Há quatro anos nem Dilma Rousseff imaginava ser presidente do Brasil. O rosto e a fama eram desconhecidos até a queda de José Dirceu e Antonio Palocci. Graças ao padrinho Luiz Inácio Lula da Silva, Dilma começou a ser vista pelos brasileiros. Ele escolheu pessoalmente a ministra para ser sua sucessora na presidência. A estratégia de Lula deu certo. Mesmo sem nunca ter disputado um cargo político venceu o experiente tucano José Serra (PSDB) com 55,31% dos votos. No último dia 31 de outubro, às 20h07, Dilma tornou-se a primeira mulher presidente eleita no país e a oitava na América Latina. Fatos históricos que merecem a análise de historiadores e cientistas políticos. Os especialistas Mauro Gaglietti, Eduardo Swartman, Antonio Kurtz Amantino, Mário Maestri, Paulo Carbonari, José Ernani de Almeida e Eliane Colussi respondem a primeira pergunta.

Dilma Rousseff foi bastante criticada por nunca ter concorrido a um cargo político? Ela terá competência para comandar o Brasil?
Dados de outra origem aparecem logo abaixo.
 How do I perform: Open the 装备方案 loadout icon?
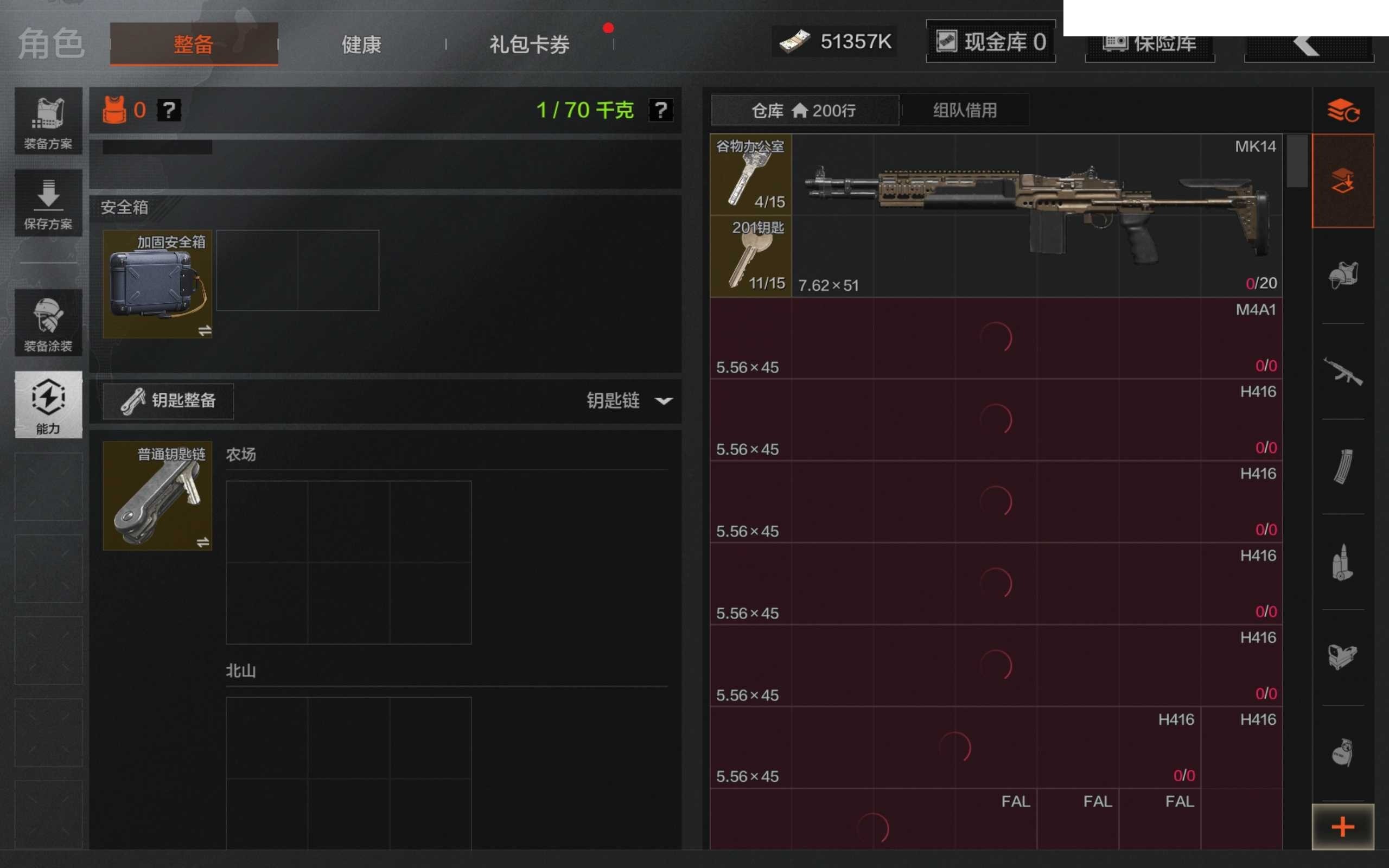(x=48, y=121)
“Esta pergunta pode esconder um bocado do sexismo que ainda marca as relações sociais e a política brasileira. Muito do discurso e dos ataques ao suposto despreparo e à vocação para “ser mandada” que estiveram na campanha são mostra concreta do machismo. Aliás, a campanha eleitoral foi fortemente marcada por preconceitos de todo tipo. Em alguns momentos beirou ao obscurantismo e cheguei a pensar que Torquema e Savonarola voltariam [o primeiro, o grande inquisidor espanhol, o segundo, o tirano da “fogueira das vaidades” na Florença renascentista]. Os brasileiros e as brasileiras responderam à pergunta sobre as condições de Dilma governar o País: disseram sim, afinal ela foi eleita. Ela não é inexperiente e nem nova nesta tarefa, já foi gestora pública em vários níveis e neles mostrou sua competência. Querer que ela seja um novo Lula é querer transformar a política em exercício de fantasmagoria. Obviamente ela tem seu estilo próprio e vai mostrar qual é quando assumir o governo. A tarefa de governar com Dilma na presidência ainda nem começou e teremos oportunidade de avaliar dia-a-dia o que fará. Aliás, esta é a tarefa permanente da cidadania e certamente vai depender mais da forma como a cidadania agir a qualidade maior ou menor de seu governo. Não acredito que o exercício do poder seja tarefa de “um homem só”, neste caso, de “uma mulher só”. Pelo contrário, na democracia, a tarefa da liderança é mais de coordenação e de orientação do que de comando! Não elegemos uma tirana; elegemos a presidente da república e, portanto, ela nada mais é do que a presidente da “res-pública” (da coisa pública) pela qual toda a cidadania é responsável. Espero que os compromissos que anunciou na campanha e que reafirmou em seu discurso de vitória com o fortalecimento da democracia e com a efetivação dos direitos humanos sejam realizados. Cabe à sociedade organizada e à cidadania ativa ficar atenta para cobrar estes compromissos” Paulo Carbonari é doutorando em filosofia na Unisinos, professor de Filosofia do IFIBE e militante na Comissão de Direitos Humanos de Passo Fundo (CDHPF)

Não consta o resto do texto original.